A doorstop literary bio is one of the surest signs of canonization, so with the arrival of this thick and fully authorized life of Roald Dahl we can safely say the famous author of adult tales of the macabre and such classics for young people as Charlie and the Chocolate Factory and James and the Giant Peach has officially arrived.

Not that he would have cared much. A true outsider and eccentric, he thought of biographers as dreary fact-collectors poring over “all sorts of boring details.” His own memoirs contained a good deal of make believe. At a dinner party, an occasion when he was often at his most provocative, he even told Donald Sturrock that many of the most exceptional writers he had encountered in his life had been quite ordinary, unexceptional human beings.

This is a fact that readers of author bios will be well acquainted with. After trudging through the classics of the genre like Leon Edel’s life of Henry James or Richard Ellman’s James Joyce one is left wondering what James and Joyce did in their lives that was of any interest at all outside of writing the books they did.

Dahl, however, was the exception to his own rule, leading what Sturrock calls an “extraordinarily eventful existence.” A fighter pilot and then a spy in WW2, he socialized with FDR in the White House and partied with movie stars in Hollywood. (He married one of the latter, Patricia Neal, who died shortly after this book went to print.) And so while at 600 pages this is a bio that’s still a bit overweight with those “boring details” that make up the best part of everyone’s life, at least there are some interesting parts.

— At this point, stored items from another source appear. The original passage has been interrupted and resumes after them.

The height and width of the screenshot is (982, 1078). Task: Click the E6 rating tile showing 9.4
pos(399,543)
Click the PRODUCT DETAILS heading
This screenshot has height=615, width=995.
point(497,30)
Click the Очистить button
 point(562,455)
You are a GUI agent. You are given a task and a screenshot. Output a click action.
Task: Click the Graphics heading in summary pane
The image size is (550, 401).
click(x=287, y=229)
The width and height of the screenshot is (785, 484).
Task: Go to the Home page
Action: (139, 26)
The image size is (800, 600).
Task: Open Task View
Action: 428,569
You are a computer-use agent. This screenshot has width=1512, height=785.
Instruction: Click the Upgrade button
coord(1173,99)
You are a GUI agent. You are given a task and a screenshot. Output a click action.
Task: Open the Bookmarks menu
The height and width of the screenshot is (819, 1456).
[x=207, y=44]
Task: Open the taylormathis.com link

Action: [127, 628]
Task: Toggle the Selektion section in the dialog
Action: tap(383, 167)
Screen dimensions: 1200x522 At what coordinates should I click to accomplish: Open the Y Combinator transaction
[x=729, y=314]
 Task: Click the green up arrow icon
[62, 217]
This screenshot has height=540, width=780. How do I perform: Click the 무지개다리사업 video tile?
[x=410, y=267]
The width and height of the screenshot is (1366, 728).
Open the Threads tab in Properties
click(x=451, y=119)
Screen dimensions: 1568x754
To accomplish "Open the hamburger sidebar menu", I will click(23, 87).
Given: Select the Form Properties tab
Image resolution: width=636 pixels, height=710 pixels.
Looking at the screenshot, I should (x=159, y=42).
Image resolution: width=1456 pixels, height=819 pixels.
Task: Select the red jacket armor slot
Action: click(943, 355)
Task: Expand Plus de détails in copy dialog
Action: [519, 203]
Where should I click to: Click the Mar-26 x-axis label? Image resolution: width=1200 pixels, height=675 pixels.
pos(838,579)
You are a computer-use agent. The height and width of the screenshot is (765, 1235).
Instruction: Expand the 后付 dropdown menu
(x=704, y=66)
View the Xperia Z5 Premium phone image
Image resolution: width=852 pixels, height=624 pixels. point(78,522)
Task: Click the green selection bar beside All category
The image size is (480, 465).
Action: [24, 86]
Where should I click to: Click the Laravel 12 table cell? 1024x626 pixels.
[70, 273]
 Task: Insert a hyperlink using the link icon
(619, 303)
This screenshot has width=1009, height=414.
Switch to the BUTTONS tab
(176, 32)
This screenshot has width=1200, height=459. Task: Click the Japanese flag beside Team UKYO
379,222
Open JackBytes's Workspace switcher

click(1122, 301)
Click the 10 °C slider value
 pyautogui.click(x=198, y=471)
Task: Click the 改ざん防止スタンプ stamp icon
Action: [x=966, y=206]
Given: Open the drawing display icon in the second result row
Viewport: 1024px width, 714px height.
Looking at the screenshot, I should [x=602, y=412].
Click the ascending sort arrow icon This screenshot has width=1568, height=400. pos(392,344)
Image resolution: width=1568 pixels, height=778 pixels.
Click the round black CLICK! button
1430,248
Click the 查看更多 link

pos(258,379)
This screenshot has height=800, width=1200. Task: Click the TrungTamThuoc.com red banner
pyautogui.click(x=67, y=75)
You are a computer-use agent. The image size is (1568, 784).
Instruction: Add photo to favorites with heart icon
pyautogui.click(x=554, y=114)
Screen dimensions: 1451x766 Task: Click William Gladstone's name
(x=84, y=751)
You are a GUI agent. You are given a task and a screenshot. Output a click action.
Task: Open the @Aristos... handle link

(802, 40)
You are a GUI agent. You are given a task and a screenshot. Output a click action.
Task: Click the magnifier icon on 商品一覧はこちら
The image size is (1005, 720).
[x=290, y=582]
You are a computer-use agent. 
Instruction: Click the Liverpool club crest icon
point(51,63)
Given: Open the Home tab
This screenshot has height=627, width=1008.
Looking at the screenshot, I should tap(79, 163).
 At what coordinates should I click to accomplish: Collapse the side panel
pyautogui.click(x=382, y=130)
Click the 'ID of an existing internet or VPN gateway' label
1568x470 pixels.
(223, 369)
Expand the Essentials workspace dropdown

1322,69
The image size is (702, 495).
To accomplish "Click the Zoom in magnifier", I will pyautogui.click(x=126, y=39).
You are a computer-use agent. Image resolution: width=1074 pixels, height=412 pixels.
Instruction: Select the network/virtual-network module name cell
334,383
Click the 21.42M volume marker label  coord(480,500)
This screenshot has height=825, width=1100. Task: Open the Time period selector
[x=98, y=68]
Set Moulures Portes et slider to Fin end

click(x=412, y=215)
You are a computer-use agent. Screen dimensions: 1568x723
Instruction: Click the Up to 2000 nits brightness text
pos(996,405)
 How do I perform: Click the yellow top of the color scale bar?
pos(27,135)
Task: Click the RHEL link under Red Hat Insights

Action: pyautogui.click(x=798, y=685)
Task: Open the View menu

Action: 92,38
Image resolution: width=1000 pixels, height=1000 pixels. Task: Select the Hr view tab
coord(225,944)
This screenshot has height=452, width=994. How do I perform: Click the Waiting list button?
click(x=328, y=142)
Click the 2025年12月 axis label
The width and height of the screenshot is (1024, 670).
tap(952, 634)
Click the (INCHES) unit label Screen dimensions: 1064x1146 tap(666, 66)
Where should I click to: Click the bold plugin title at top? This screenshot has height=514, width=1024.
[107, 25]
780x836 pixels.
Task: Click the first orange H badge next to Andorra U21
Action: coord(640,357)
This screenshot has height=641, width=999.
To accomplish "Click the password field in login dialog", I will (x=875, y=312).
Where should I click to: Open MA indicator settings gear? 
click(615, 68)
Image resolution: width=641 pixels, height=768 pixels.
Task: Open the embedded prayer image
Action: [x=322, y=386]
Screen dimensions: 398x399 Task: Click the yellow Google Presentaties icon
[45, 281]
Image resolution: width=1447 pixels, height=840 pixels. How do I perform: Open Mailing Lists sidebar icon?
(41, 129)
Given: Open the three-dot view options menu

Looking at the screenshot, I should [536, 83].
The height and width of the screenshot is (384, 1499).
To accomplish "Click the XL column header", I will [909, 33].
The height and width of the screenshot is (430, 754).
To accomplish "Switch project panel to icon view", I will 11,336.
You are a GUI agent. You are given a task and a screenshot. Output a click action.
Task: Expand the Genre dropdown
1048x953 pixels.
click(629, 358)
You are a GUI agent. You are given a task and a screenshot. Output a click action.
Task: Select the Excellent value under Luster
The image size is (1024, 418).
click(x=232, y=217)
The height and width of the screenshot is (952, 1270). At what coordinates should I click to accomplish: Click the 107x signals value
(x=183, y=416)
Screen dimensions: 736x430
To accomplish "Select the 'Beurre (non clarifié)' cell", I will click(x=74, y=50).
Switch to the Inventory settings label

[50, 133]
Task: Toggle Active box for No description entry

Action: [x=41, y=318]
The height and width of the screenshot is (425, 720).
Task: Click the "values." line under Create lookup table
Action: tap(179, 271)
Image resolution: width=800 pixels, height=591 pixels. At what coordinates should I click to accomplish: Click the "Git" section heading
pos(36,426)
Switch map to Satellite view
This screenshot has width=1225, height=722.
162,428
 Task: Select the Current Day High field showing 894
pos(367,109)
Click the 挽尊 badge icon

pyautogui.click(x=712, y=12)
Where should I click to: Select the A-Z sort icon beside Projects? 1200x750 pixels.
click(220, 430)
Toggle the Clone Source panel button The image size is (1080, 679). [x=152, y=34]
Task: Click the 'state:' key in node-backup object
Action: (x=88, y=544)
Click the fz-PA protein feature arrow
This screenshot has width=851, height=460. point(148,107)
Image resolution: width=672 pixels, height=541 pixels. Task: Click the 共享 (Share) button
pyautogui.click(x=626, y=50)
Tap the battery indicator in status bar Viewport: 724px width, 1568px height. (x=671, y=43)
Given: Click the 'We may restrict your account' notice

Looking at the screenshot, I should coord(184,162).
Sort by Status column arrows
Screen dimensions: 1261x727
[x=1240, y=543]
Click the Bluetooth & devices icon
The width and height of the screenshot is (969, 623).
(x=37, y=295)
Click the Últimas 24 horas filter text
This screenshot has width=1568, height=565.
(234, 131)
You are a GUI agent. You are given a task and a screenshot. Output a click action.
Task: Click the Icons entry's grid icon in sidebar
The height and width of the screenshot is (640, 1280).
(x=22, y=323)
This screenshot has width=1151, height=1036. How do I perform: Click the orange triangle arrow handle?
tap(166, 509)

Though successful in many respects, it was not a happy life, in large part because of the health problems that lead Sturrock to imagine “some malignant neurological spell” hanging over the family. A crash landing during the war left Dahl himself with head injuries. His infant son had his skull shattered in a traffic accident. His oldest daughter died from a brain inflammation. His first wife suffered a stroke. A daughter-in-law died from an aneurysm brought about by a brain tumor. This is tough sledding even for bestselling authors.

In terms of character, Sturrock confirms the judgment of most who knew him that Dahl was a difficult man. “He was like a firework: unpredictable, volatile and exciting.” Sensitive and compassionate, he could also be harsh and hurtful to those closest to him. He was also, we learn, a mean drunk who had a thing for wealthy older women. Some of this may have come from being raised in a family that even his mother (who should have known) acknowledged to be “a bit out of the ordinary.” But Sturrock isn’t keen on psychoanalysis. There is also the problem “authorized” biographies have of adopting a protective stance toward their subject – not to mention their subject’s estate. Storyteller is typical in this regard, with Sturrock being far too deferential toward the surviving family, and in particular toward Dahl’s second wife Liccy. A greater critical distance should have been maintained.

As a children’s author whose work has been successfully adapted into several hit movies, Dahl retains a doubly firm hold on the popular imagination. And one suspects, or at least hopes for the sake of the children, that such a genuinely talented and original voice will long outlive the much more conventional fantasies of J. K. Rowling.